Privileges in Trusted Extensions are coded to correspond to their Solaris counterparts. Privileges in Solaris software are implemented differently from privileges in previous Trusted Solaris releases.
Basic privileges are implemented. For example, proc_exec and proc_info are basic privileges.
Basic privileges do not override security policy, but rather enable use of the system. Without the proc_exec privilege, a user cannot use the system.
Privileges are not file attributes. Therefore, there are no allowed or forced privileges.
Default and limit privileges can be assigned to the initial shell of a user or of a role.
Privileges are called by name, not by number.
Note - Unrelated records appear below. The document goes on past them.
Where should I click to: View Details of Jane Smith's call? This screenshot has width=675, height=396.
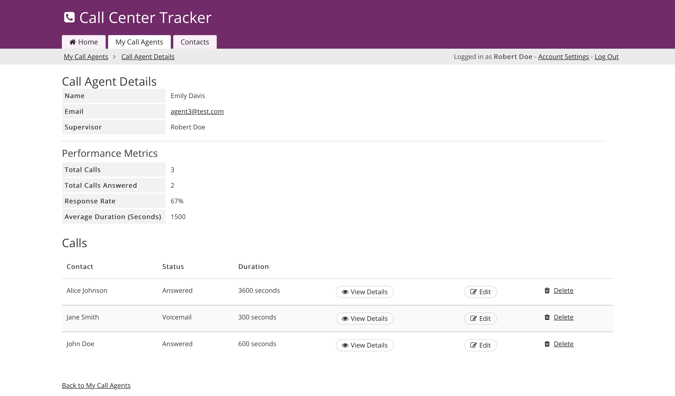[x=365, y=318]
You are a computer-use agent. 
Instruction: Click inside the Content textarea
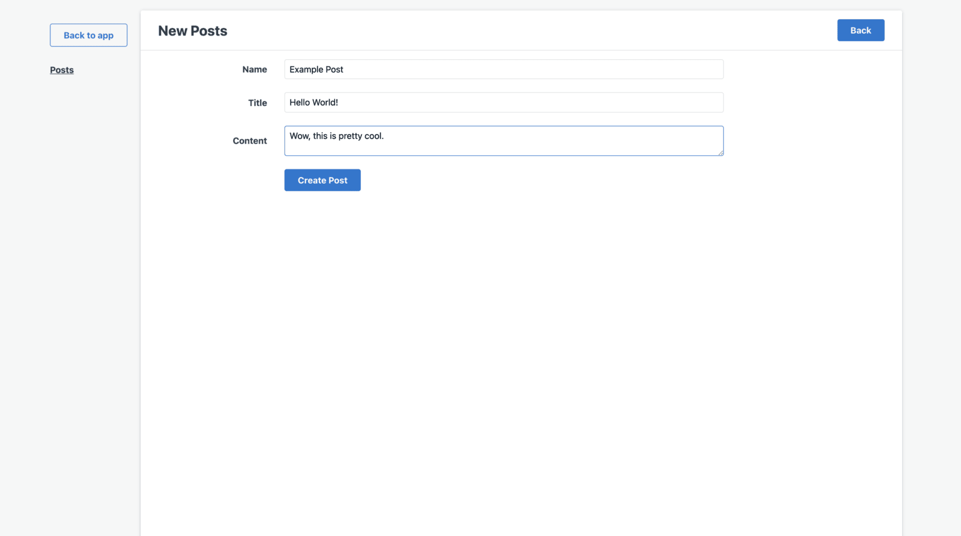pyautogui.click(x=504, y=140)
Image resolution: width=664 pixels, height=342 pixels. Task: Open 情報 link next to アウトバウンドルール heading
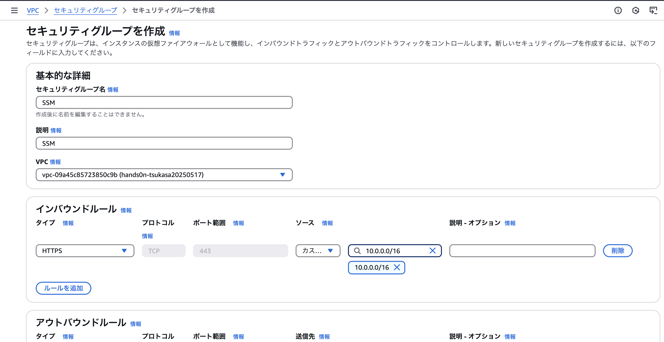(136, 324)
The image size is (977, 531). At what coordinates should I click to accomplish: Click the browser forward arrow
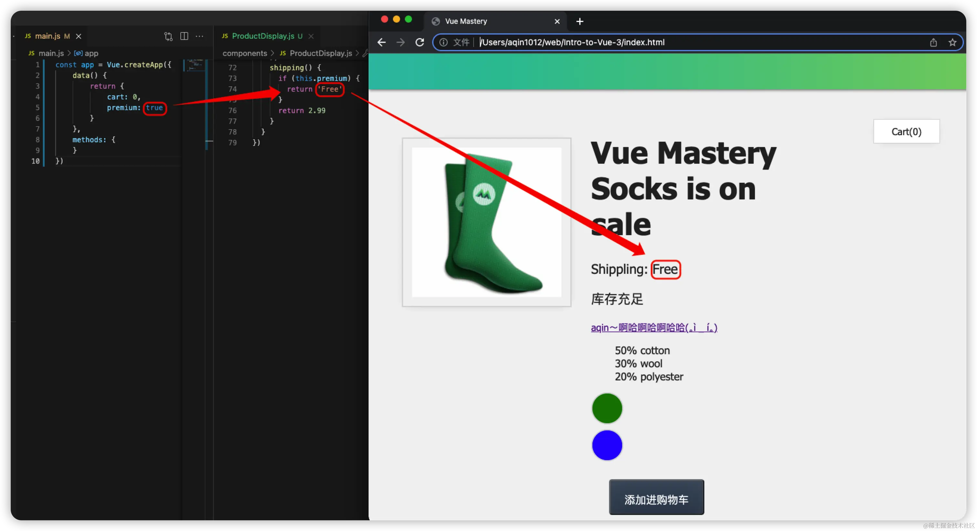(401, 42)
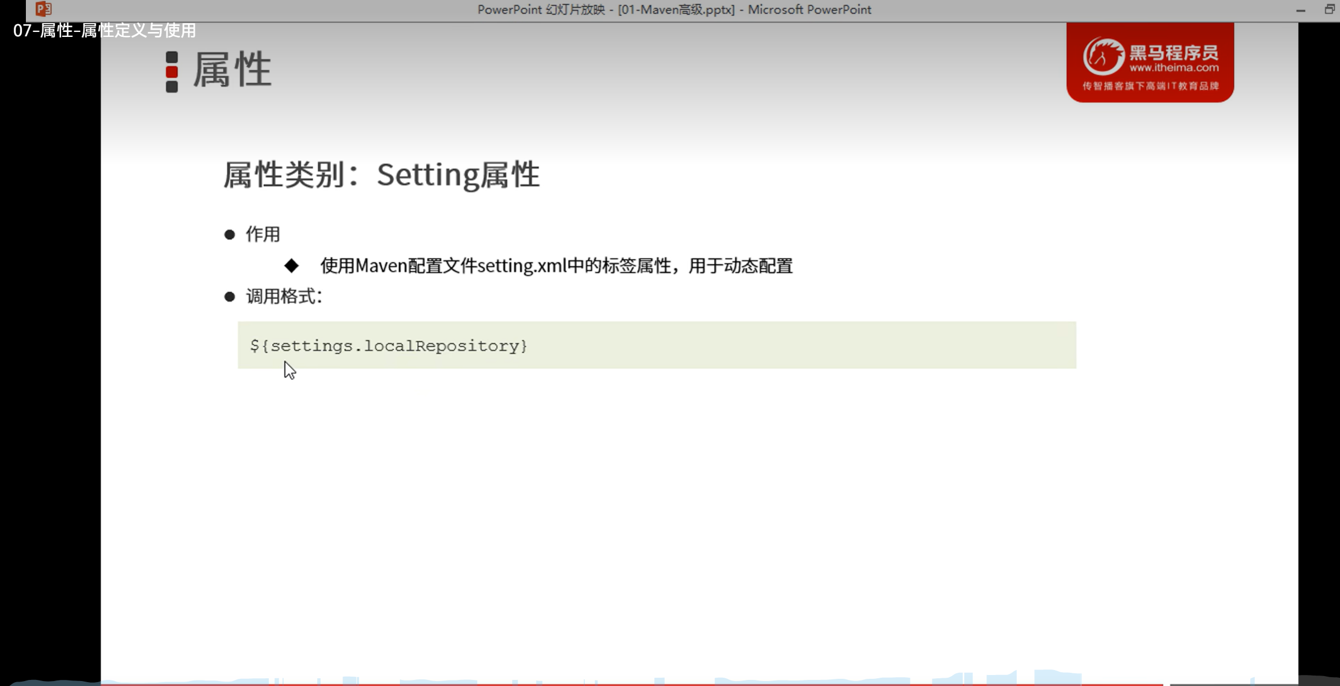Image resolution: width=1340 pixels, height=686 pixels.
Task: Click the three-square bullet icon beside 属性 title
Action: pos(172,72)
Therefore, privilege numbers are not used in function calls or in the exec_attr file.
Privilege macros are not used and have been removed.
Privileges interact with zones. Some privileges can be used in the global zone only, so are not available to ordinary users.
For correspondences between Trusted Solaris privileges and Trusted Extensions privileges, see Table 1 in Appendix A, Interface Changes in the Solaris Trusted Extensions Release, Table 10, and New Interfaces in Trusted Extensions Software. For a complete list of privileges, see the privileges(5) man page.
The Solaris Trusted Extensions release adds the following privileges:
net_bindmlp – Allows a process to bind to multilevel ports.
net_mac_aware – Allows a process to communicate with peers at labels that are different from its own.
The Trusted Solaris command runpd has been replaced by the Solaris ppriv -d command. For details, see the ppriv(1) man page. For examples, see How to Determine Which Privileges a Program Requires in System Administration Guide: Security Services.